TAN Sri Rafidah Aziz, 68, has been a towering figure in Malaysian politics for the past three decades. Born in Selama, Perak, in 1943, she became at age 30 Member of Parliament for Kuala Kangsar, and remains the incumbent. In 1987, she was appointed international trade and industry minister.
Her political career has not been without its challenges. In 1996, she was defeated, by a razor-thin 12 votes, by Datuk Dr Siti Zaharah Sulaiman for the Wanita Umno leadership. She wrested the post back in 1999, only to lose it again 10 years later to Datuk Seri Shahrizat Abdul Jalil. In addition, after the watershed 8 March 2008 elections, which saw the Barisan Nasional (BN) lose five state governments and its parliamentary two-thirds majority, Rafidah was dropped from then Prime Minister Tun Abdullah Ahmad Badawi’s cabinet.
In this exclusive interview, held on 9 March 2010 in Kuala Lumpur, Rafidah shares her memories, experiences and hopes for Malaysia.
TNG: Can you trace your ancestry?
Rafidah Aziz: I can, actually. My mother’s grandfather was from Sumatera. He was of royal lineage from Rawa, Sumatera. He came and opened up Selama, and our family history is in the Taiping museum. [He] did away with all his titles when he came over to Semenanjung Tanah Melayu.
Both my mother’s and father’s sides came from Sumatera. That’s why I said I get very upset when people start talking about, for example, Chinese or Indian [Malaysians] in the context of “pendatang”. I say, “I am a pendatang myself if you look at it that way.”
You were born at an interesting time — you grew up during Merdeka and when Malaysia was formed.
Yes, I was almost 14 when it was Merdeka day. And I won the Education Department prize in a state-wide essay competition for an essay on Malaysia’s formation when I was in Form Six in 1962. And interestingly I became a senator at 30. So, you can see, I lived independence.
My father was one of the first Malay graduates from the agriculture college in Serdang, which is now Universiti Putra Malaysia. That was really an achievement for the family. It wasn’t easy for him, since we were not from an aristocratic family. My grandfather was no longer an aristocrat in Malaya.
My father was also hot-tempered and worked off and on. He would resign, giving 24 hours’ notice, and then we were left quite stranded, depending how long it would take for him to find another job. My mother would cry and ask, “Why did you resign?” And he would say, “I couldn’t stand them.”

---------------

TASK INSTRUCTIONS
1 > According to the Rafidah Aziz interview, by what margin did she lose the 1996 Wanita Umno leadership contest?
2 > From the Rafidah Aziz interview, print everything from "TNG: Can you" down to "Malaysia was formed.".
The material after this point comes from a separate source.

SUPPLIED INFORMATION
---------------

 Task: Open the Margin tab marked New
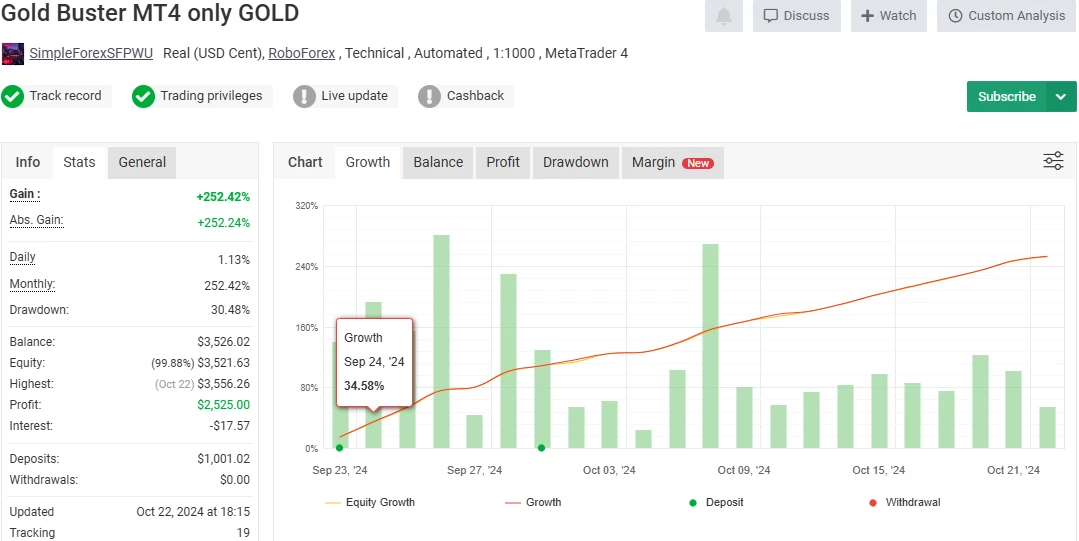point(671,162)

---------------

RESULTS OF THE EXERCISE
1 > She lost by 12 votes.

2 >
TNG: Can you trace your ancestry?
Rafidah Aziz: I can, actually. My mother’s grandfather was from Sumatera. He was of royal lineage from Rawa, Sumatera. He came and opened up Selama, and our family history is in the Taiping museum. [He] did away with all his titles when he came over to Semenanjung Tanah Melayu.
Both my mother’s and father’s sides came from Sumatera. That’s why I said I get very upset when people start talking about, for example, Chinese or Indian [Malaysians] in the context of “pendatang”. I say, “I am a pendatang myself if you look at it that way.”
You were born at an interesting time — you grew up during Merdeka and when Malaysia was formed.